Эйверин вспомнила, как первый раз увидела человека, который остался на улице. На ее удачу, он был уже мертв. Криков живого она бы не вынесла. Девочка потом несколько недель не могла прийти в себя, вспоминая глубокие язвы и пузыри, полные шоколадной свернувшейся крови. Странно, что кожа Гёйлама ничуть не пострадала.

Когда ветер сменился, девочка поняла, что уже добрела до убежища Рауфуса. Тягостно вздохнув, Эйверин двинулась вперед. Деревянная створка в куче мусора оказалась откинута, в проходе почти не горели фонари.

Девочка постучала по металлической двери, даже не надеясь, что ей кто-то откроет. Она услышала всхлипывания Суфы, раздраженный рык Рауфуса, стоны Гёйлама.

– Жив, – на выдохе прошептала Эйви.

Усталость тяжелым мешком навалилась на ее плечи, заставляя опуститься на утоптанную землю, служившую жителям свалки полом. Девочка помассировала пальцами виски, пытаясь унять головную боль. Что творится в треклятом городе? Что ей еще предстоит вынести, сколько смертей она должна увидеть, чтобы разгадать ужасающие тайны? Эйверин потерла лицо ладонями и встала. Не было у нее больше времени жалеть себя и прикидываться слабой. Она медленно поднялась и побрела прочь от Старого Рынка.

Эйви бродила по городу, жадно вслушиваясь в его звуки. Может, кто-то сейчас кричит, как Гёйлам? Может, кому-то так же бесконечно страшно? Эйверин надеялась, что у нее достанет сил стать тем, кто сможет хоть кого-то спасти. Увезла же она Гёйлама, а тот вообще в два раза выше ее. Найти бы еще место, куда можно будет прятать несчастных, да помощников посильнее.

Эйверин слабо улыбнулась, вспомнив, как ее мама самыми холодными ночами звала к ним в дом бедных и отчаявшихся. Мама говорила, что капля заботы и совсем немного стараний могут спасти чью-то жизнь.

Завод заглох рано, и ветер со Спящего моря прогнал туман, а Эйви даже не заметила, как растворилась сероватая дымка. Девочка дошла до улицы Гимили, добрела к дому номер семнадцать и застыла, крепко сжав губы. Сад, прекрасный и благоухающий, пестревший красками еще несколько часов назад, опустел и почернел. Ни желтых роз возле забора, ни гортензий у калитки и у самого дома. Ни ирисов, ни сирени. Ничто не уцелело.

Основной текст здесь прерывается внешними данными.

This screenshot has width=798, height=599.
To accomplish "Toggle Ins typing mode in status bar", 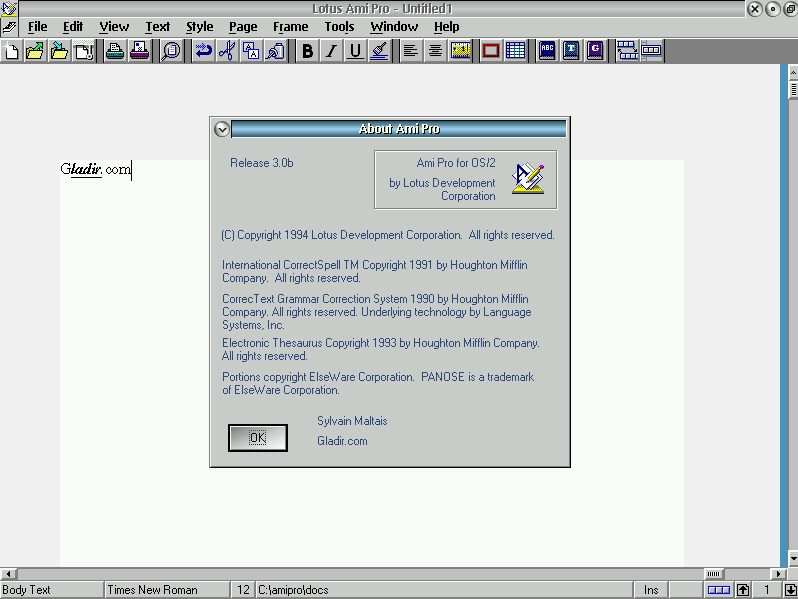I will point(652,590).
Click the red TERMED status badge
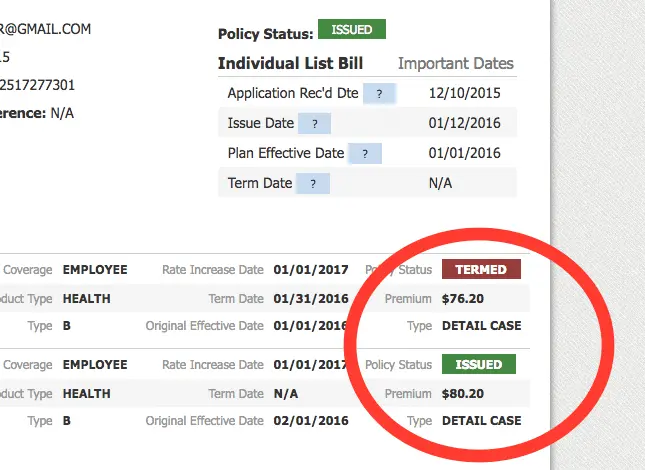The image size is (645, 470). click(x=481, y=270)
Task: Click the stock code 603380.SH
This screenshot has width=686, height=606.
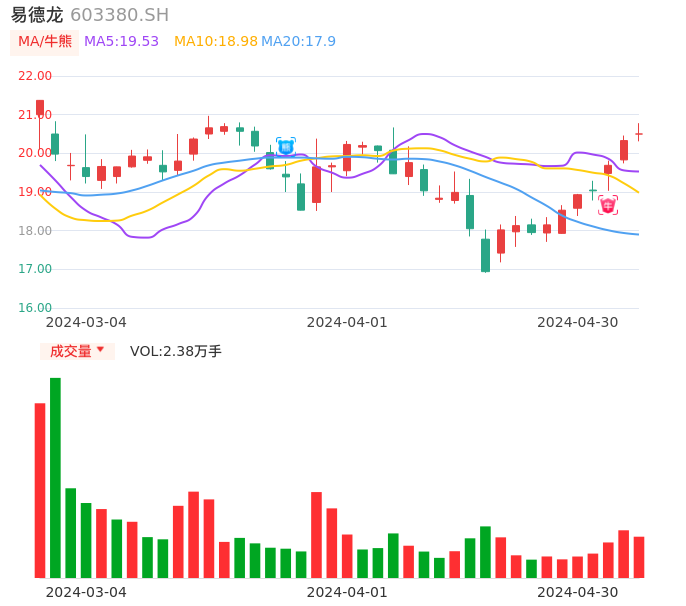Action: (x=119, y=15)
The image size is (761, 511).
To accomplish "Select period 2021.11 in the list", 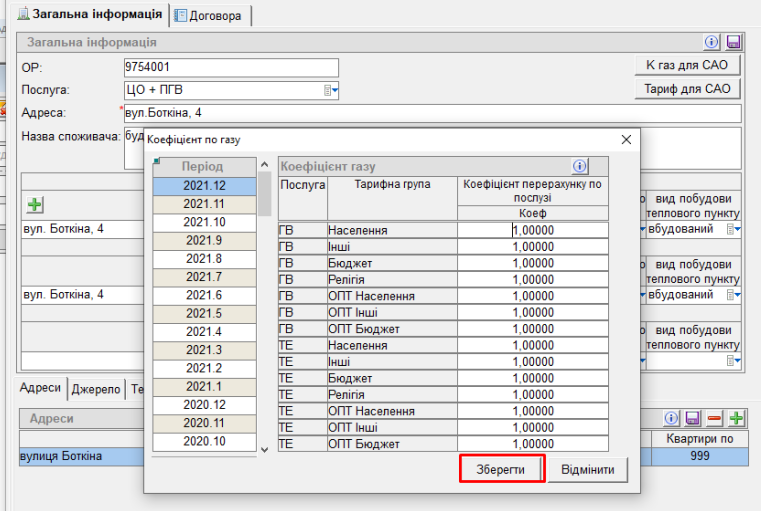I will (x=203, y=204).
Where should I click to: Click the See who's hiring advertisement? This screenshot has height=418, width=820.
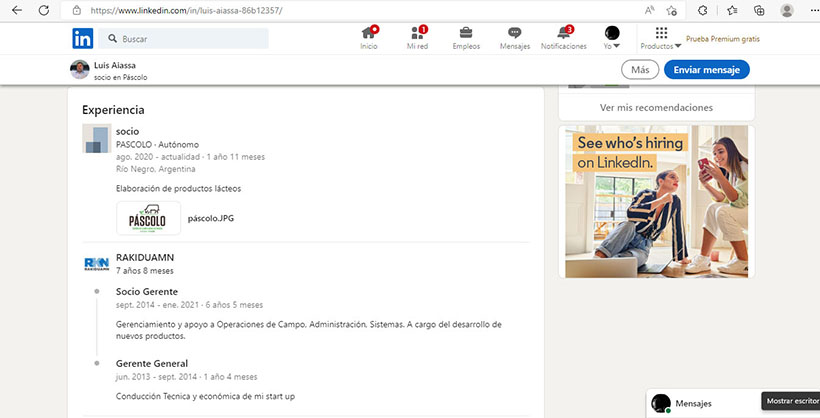(656, 202)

Эйви мрачно покачала головой и постучала в дверь. Эннилейн точно не спит: каждое утро она печет свежий ржаной хлеб для господина Бэрри.

Эйверин постучала еще и еще раз. Она сглатывала ком в горле и с трудом сдерживала ноги, которым хотелось бежать и бежать подальше отсюда.

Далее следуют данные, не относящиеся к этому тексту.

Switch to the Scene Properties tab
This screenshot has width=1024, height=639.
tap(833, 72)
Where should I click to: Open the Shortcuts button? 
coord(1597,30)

Когда девочка заносила руку для очередного удара, дверь скрипнула и отворилась. На пороге стоял мистер Дьяре. Его кустистые брови, поседевшие у переносицы, возмущенно поползли вверх, колкий взгляд впивался в самое сердце. Мужчина отошел на шаг назад и поманил Эйверин за собой. Она вошла, прижав подбородок к груди и дрожа.

– Госпожи еще нет, готовится к поездке у подруги. Приедет через пару часов, – сухо отчеканил мистер Дьяре, развернулся на каблуках и оставил Эйверин одну. Она на цыпочках подобралась к кухонной двери и вновь застыла, не решаясь войти.

– Милочка, а ты чего тут? – Эннилейн сама распахнула дверь и теперь стояла перед девочкой, свежая и отдохнувшая, убирая неуемные кудряшки под чепчик. – Чего в такую рань подскочила? Ой, а что с тобой стряслось-то? Уже цветочки, что ли, высадила? Как будто всю ночь в земле копалась. – Женщина громко хохотнула. – А я умаялась так вчера, у господина Бэрри гости были. Как же хорошо, что ты у нас появилась! Я бы о цветах и не вспомнила! Ну, ну, ты что так посерела, милочка, ну? Много продала? А деньги где? Ну чего ты застыла?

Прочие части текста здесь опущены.